Your goal:
Show every line of the records that contains the word "should", copying each one in full.

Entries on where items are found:
-------------------------
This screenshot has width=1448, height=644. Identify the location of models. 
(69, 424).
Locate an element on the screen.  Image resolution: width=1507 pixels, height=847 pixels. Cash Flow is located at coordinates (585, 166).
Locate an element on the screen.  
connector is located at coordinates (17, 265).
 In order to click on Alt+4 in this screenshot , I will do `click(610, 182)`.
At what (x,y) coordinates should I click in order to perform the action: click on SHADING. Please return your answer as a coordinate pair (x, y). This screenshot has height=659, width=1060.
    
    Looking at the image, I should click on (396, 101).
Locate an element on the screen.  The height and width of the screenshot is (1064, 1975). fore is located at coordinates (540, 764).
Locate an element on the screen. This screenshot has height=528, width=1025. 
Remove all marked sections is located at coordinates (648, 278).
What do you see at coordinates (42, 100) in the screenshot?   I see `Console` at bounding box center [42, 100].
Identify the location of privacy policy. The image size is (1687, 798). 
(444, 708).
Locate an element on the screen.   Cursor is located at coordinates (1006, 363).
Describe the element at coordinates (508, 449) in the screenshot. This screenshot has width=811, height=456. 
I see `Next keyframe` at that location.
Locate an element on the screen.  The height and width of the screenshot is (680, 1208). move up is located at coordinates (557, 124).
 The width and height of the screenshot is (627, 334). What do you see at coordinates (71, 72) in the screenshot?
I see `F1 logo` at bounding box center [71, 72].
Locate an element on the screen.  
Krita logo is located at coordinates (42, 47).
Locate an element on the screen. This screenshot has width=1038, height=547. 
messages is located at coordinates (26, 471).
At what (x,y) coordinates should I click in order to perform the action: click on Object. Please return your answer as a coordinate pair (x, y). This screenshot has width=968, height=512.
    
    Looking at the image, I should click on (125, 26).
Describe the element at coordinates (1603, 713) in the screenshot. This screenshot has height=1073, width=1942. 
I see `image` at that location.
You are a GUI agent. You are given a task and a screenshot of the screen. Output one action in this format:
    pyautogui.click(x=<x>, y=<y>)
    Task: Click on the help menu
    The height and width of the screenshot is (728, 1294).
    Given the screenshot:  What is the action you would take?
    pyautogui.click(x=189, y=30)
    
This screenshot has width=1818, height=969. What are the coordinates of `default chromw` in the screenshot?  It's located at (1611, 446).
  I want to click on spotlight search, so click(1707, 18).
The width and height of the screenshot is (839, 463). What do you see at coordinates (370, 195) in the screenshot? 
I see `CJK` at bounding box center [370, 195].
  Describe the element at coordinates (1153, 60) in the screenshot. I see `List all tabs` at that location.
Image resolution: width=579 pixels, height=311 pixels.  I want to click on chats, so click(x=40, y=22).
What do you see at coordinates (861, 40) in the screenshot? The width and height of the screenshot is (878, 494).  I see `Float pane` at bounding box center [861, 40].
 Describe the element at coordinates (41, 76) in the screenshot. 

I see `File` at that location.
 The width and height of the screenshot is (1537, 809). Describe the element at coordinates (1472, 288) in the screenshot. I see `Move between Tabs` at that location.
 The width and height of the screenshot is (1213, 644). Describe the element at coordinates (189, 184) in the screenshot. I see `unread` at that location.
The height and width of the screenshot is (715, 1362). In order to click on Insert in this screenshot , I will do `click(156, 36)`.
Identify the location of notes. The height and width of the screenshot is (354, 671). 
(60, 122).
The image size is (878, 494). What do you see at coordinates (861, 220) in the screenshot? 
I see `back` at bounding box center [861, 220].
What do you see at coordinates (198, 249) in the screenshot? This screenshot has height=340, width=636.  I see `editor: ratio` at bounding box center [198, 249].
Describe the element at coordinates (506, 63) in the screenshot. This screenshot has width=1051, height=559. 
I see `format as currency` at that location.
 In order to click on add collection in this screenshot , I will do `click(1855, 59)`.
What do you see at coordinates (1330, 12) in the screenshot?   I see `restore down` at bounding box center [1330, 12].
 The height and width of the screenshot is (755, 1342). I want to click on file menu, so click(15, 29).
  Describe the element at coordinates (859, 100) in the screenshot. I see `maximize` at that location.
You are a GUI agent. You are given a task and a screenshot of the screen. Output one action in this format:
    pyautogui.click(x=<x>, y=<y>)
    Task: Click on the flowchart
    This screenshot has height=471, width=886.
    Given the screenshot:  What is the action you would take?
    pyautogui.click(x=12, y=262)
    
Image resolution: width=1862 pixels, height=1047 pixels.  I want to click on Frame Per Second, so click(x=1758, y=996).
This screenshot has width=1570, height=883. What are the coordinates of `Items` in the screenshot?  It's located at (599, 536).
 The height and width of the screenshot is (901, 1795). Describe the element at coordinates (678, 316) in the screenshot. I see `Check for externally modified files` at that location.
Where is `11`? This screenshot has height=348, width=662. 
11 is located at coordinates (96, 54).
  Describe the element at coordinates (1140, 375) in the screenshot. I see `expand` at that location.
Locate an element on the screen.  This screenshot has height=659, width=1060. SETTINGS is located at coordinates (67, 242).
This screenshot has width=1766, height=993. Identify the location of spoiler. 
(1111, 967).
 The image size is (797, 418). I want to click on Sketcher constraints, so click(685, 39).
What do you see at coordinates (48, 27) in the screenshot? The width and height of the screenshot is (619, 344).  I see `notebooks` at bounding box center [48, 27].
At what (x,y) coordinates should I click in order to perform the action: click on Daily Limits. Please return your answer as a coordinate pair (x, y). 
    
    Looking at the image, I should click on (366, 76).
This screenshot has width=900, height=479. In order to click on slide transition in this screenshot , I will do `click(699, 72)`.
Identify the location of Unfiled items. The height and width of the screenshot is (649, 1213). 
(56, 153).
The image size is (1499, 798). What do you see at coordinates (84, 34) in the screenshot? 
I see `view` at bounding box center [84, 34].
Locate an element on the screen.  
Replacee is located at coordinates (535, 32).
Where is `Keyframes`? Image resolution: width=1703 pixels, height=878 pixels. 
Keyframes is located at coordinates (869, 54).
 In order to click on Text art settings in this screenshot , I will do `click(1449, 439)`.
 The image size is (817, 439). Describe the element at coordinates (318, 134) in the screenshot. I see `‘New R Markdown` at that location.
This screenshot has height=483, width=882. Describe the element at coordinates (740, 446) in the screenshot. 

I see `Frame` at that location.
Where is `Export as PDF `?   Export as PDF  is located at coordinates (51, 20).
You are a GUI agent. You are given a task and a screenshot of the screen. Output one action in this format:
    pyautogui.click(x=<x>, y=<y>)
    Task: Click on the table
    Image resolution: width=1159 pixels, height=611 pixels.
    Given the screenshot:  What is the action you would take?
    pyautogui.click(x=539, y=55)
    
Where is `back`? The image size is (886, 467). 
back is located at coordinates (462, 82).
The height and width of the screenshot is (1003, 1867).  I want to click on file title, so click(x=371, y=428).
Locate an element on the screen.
-------------------------
Written answer:
At what (x,y) coordinates should I click in order to perform the action: click on SHADING. Please return your answer as a coordinate pair (x, y). This screenshot has height=659, width=1060.
    Looking at the image, I should click on (396, 101).
At what (x,y) coordinates should I click in order to perform the action: click on Object. Please return your answer as a coordinate pair (x, y). This screenshot has width=968, height=512.
    Looking at the image, I should click on (125, 26).
At what (x,y) coordinates should I click in order to perform the action: click on Daily Limits. Please return your answer as a coordinate pair (x, y). 
    Looking at the image, I should click on (366, 76).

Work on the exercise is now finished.